## STUDY QUESTIONS
A) In the piece on the Maundy Thursday service, give the stretch from "If the King" through "deputised for her." again, switching "Prince William" to "the Prince of Wales".
B) According to the piece on the Maundy Thursday service, who deputized for Queen Elizabeth II when she could not take part in the 2022 Maundy service?
C) Carry on the piece on the Maundy Thursday service from where it stops.

## GIVEN TEXT
BEGIN

By Catherine Pepinster
With the first week of Lent now under way — it was Ash Wednesday this week — the thoughts of King Charles will be turning to one of the key ceremonies that a monarch undertakes each year: the Maundy Thursday service.
It’s a church ceremony, the day before Good Friday, in which gifts are distributed by the monarch to represent service, just as Christ symbolised his service by washing the feet of his disciples before they shared a Passover meal, an event known to Christians as the Last Supper.
But with the King undergoing treatment for cancer and his decision to cut public duties while it continues, it seems unlikely that he will be able to take part in Maundy Thursday. This will come as a blow to the King. After all, the ceremony, with its theme of service, is integrally linked to the coronation, which is also about the monarch’s service mirroring the service of Christ. The link between the two ceremonies is reinforced when Handel’s anthem, Zadok the Priest — which has featured at every coronation since George II’s — is sung at every Maundy Thursday service.
If the King is not able to attend, then the most likely person to stand in for him is Prince William. When Queen Elizabeth II could not take part in the 2022 Maundy service, Charles deputised for her.

END

## RECORD EXCERPTS
BEGIN

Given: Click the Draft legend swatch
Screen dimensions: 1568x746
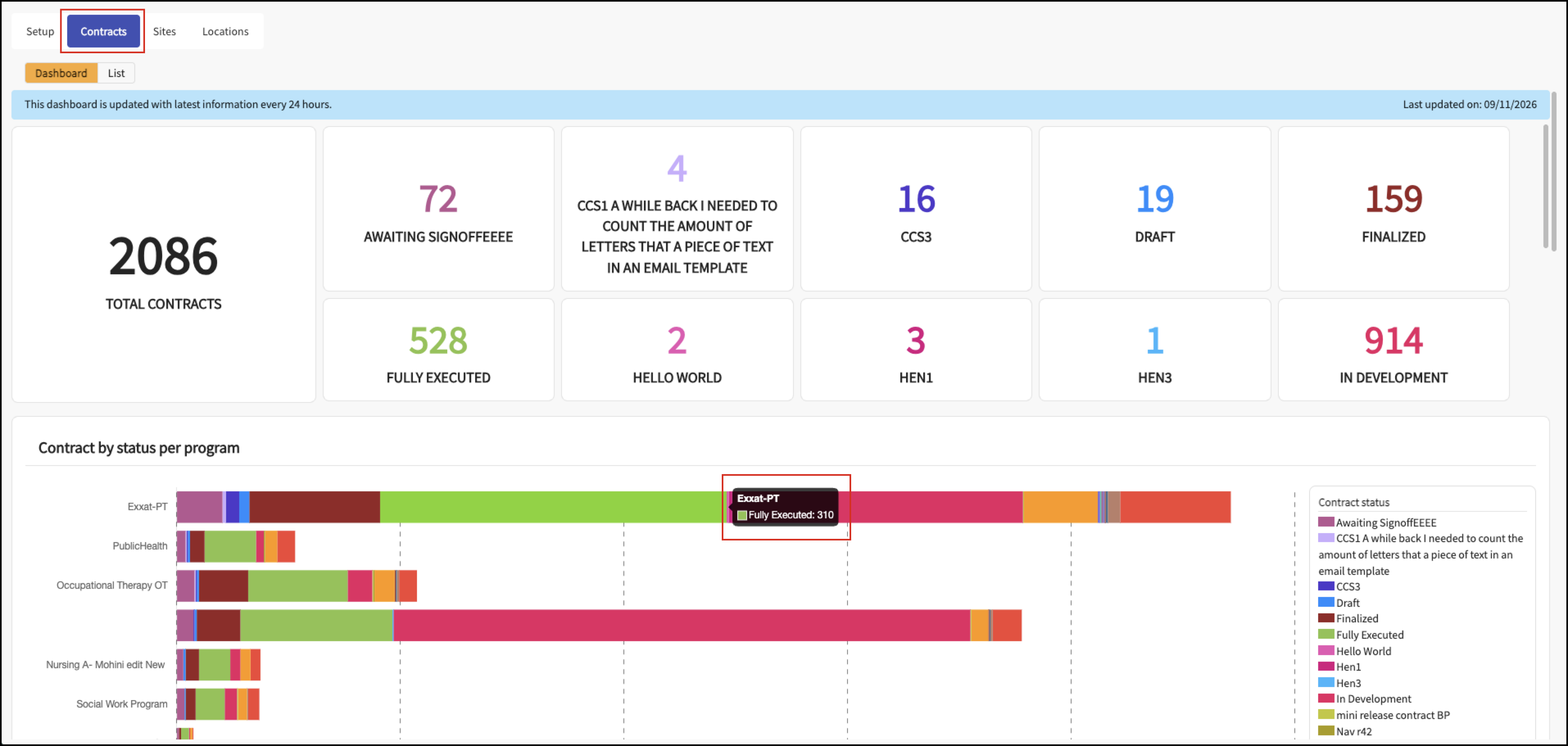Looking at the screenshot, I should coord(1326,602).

END
BEGIN

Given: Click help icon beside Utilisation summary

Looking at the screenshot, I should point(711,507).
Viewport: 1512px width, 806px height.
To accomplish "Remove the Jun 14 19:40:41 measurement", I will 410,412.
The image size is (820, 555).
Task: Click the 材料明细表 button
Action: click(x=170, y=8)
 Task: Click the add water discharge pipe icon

END
BEGIN

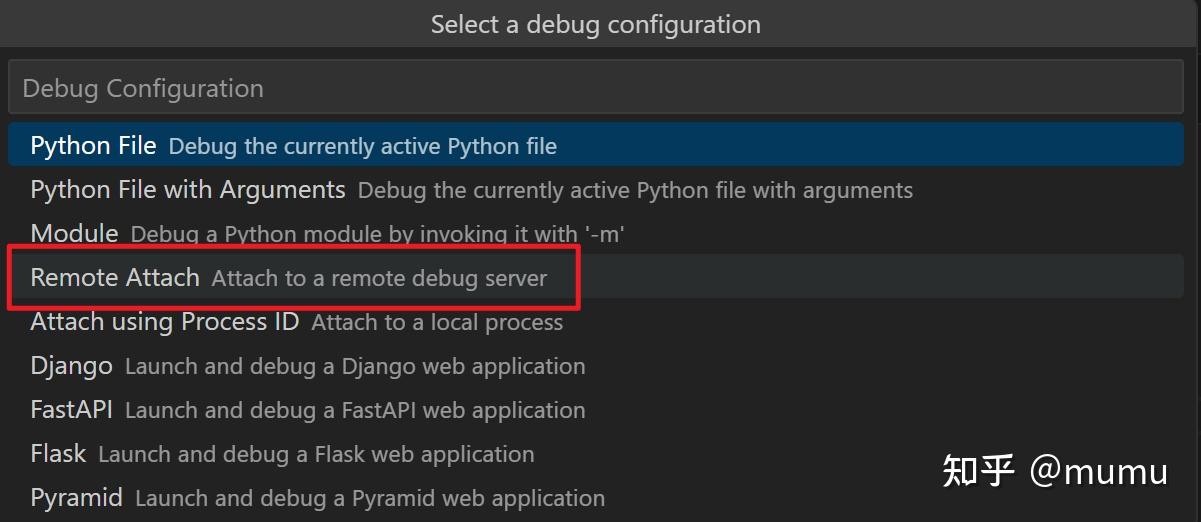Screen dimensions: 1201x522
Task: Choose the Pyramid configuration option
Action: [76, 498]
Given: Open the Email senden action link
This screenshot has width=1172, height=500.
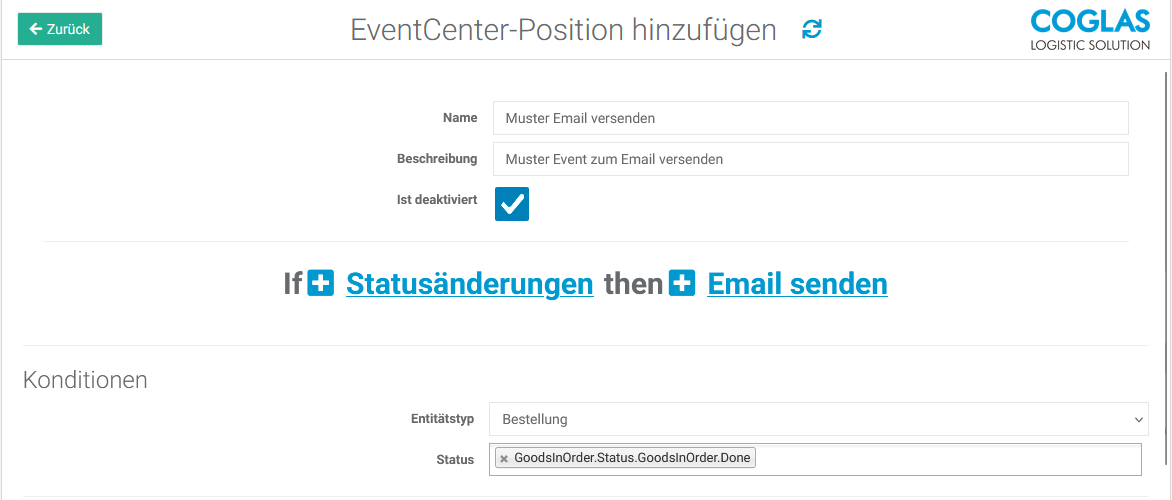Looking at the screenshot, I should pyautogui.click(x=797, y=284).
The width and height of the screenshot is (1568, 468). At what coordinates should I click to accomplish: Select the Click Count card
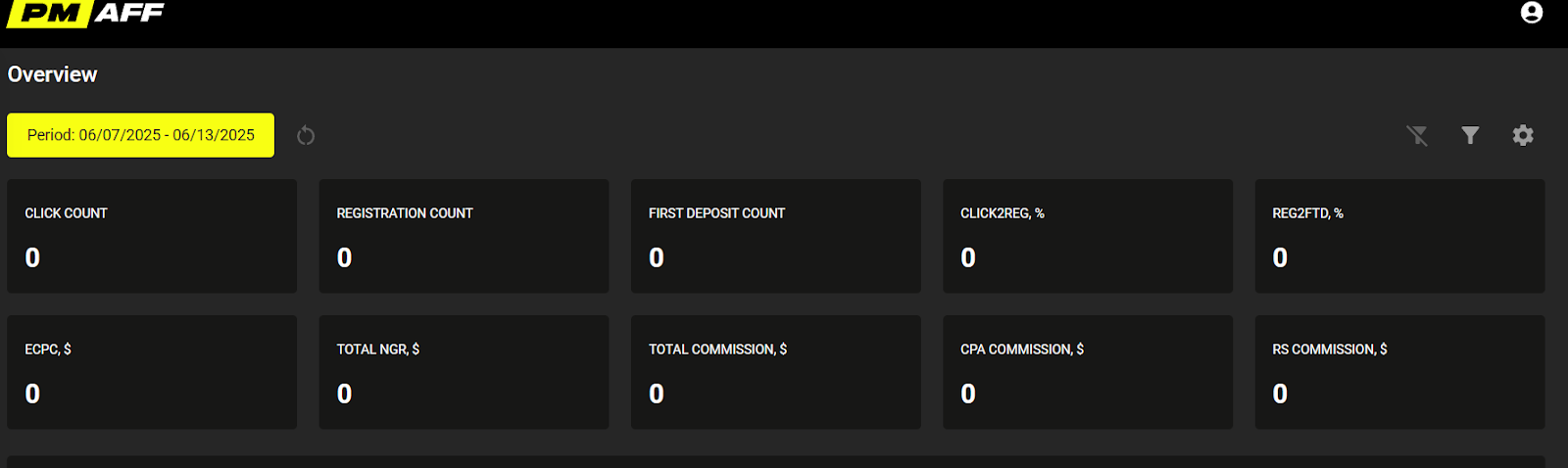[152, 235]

END

## ANSWERS
A)
If the King is not able to attend, then the most likely person to stand in for him is the Prince of Wales. When Queen Elizabeth II could not take part in the 2022 Maundy service, Charles deputised for her.

B) Charles

C)
Charles, like his mother, has a strong Christian faith. But for some time now, there has been speculation about William, now Prince of Wales. Is he like his grandmother, with her strong, simple faith, expressed in her love of the Bible and the Book of Common Prayer? Or is he more like his father, with his strong faith but also an insatiable curiosity about all religious faiths?
Little is known about Prince William’s beliefs. He was given an Anglican christening as a baby and then later confirmed in the Church of England while a schoolboy at Eton by his father’s friend, Richard (now Lord) Chartres, then the Bishop of London, who went on to preach at William’s wedding to Catherine Middleton at Westminster Abbey in 2011. During his sermon he read out a prayer the couple had written together, including these words:
“In the busyness of each day keep our eyes fixed on what is real and important in life and help us to be generous with our time and love and energy. Strengthened by our union help us to serve and comfort those who suffer. We ask this in the Spirit of Jesus Christ. Amen.”
Last year William paid tribute to his father at the coronation concert at Windsor Castle when he said: “For all that celebrations are magnificent, at the heart of the pageantry is a simple message: Service.
“My father’s first words of entering Westminster Abbey yesterday were a pledge of service. It was a pledge to continue to serve, because for over 50 years, in every corner of the UK, across the Commonwealth, and around the world, he has dedicated himself to serve others — both current and future generations and those whose memory has not been neglected.
“Take the natural world. He warned us of the risks for our planet’s health, long before it was an everyday issue. Or the Prince’s Trust, which has supported over a million young people, many from disadvantaged back to realise their own missions.
“And perhaps, most importantly, of all, my father has always understood that people of all faiths, all backgrounds, all communities deserve to be celebrated and supported.”
For all his admiration of his father’s work on interfaith, so far William has not shown any sign of following his father on the issue, while the King and the prince do have a mutual interest in the natural world and climate change.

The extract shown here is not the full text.